- Church: Roman Catholic Church
- See: Karachi
- In office: 2004 – 2012
- Predecessor: Simeon Anthony Pereira
- Successor: Joseph Coutts
- Previous post: Archbishop of Karachi

Orders
- Ordination: 6 January 1968 by Joseph Cordeiro
- Consecration: 25 April 2000 by Alessandro D'Errico
- Rank: Archbishop

Personal details
- Born: 31 December 1933 (age 92) Goa, Portuguese India
- Education: St. Pius X Minor Seminary, Christ the King Seminary, Pontifical Urban University, Pontifical Biblical Institute

= Evarist Pinto =

Pakistani archbishop

Evarist Pinto (born 31 December 1933 in Goa, Portuguese India) is the former archbishop of Karachi, Pakistan.

==Education==
He was educated at St. Thomas High School, Goa, India. In 1960 he started studying for priesthood at the St. Pius X Minor Seminary in Quetta. He continued his religious training at the Christ the King Seminary in Karachi, where he was ordained a priest on 6 January 1968. He is fluent in 10 languages including English, Urdu, Punjabi, Hebrew, Greek, Latin, Italian, German, French and Konkani.

==Career==
Father Pinto taught Sacred Scripture at Christ the King Seminary and from 1987 to 1993 was pastor of St. Lawrence’s Church, Karachi.

He obtained a doctorate in biblical theology at the Urbanian University, Rome, and a master's degree in sacred scripture at the "Biblicum". On 17 February 2000 he was appointed Auxiliary Bishop of Karachi by Pope John Paul II. He became Archbishop of Karachi on 5 January 2004 on the retirement of the incumbent Archbishop Simeon Anthony Pereira. The seat of the Archdiocese of Karachi is at Saint Patrick's Cathedral, Karachi. He selected as his motto "Preach the Good News to the Poor".

On 30 April 2006 the Archdiocese attended the first-ever Catholic film screened in Pakistan. It was presented as "a historical moment" to the 450 guests at the premier of Muhjza [Miracle], held in St Paul's Parish, Azam Basti.

In April 2008 Pinto performed the groundbreaking on the 2,044 square meter site of the new St.

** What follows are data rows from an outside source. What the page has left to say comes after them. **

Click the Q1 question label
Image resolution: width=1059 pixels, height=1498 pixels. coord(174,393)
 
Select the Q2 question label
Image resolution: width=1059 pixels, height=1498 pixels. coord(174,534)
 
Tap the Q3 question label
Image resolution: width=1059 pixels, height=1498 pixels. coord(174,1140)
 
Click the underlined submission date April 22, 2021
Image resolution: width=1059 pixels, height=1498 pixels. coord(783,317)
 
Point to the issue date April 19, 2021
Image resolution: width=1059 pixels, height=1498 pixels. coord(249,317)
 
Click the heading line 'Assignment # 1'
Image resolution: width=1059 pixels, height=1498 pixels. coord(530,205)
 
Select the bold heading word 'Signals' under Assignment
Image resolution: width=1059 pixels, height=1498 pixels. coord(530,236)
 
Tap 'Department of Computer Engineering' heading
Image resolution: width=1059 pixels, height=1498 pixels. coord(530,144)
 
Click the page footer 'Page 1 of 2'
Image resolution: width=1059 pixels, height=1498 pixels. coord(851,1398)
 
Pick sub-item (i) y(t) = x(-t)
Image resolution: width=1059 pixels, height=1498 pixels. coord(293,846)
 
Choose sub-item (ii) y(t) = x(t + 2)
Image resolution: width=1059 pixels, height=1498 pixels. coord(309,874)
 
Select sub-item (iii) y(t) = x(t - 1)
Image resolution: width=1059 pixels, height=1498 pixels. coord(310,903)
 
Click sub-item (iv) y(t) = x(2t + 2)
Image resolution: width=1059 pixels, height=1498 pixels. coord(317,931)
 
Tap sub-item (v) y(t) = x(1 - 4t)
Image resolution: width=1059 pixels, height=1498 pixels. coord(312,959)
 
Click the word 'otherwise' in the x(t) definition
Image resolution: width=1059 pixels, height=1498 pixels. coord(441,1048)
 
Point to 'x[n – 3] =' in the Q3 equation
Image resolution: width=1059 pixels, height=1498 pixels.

Pius X Minor Seminary.

The 12th General Ordinary Assembly of the Synod of Bishops took place in Rome from 5–26 October 2008. Archbishop Pinto represented the Catholic Bishops' Conference of Pakistan at the Synod.

In July 2011, Pinto attended the ground-breaking ceremony for the new St. John Marie Vianney Church in St Paul's Parish, Azam Basti. The Archdiocese plans to construct five new Churches in 2011.

On 25 January 2012, Archbishop Pinto resigned after reaching the age of 75. Pope Benedict XVI appointed Bishop Joseph Coutts of Faisalabad as his replacement.

==Post-retirement==

After retirement Pinto spends much of his time writing books on Catholicism. He is the author of 31 books in English and many of these have been translated into Urdu.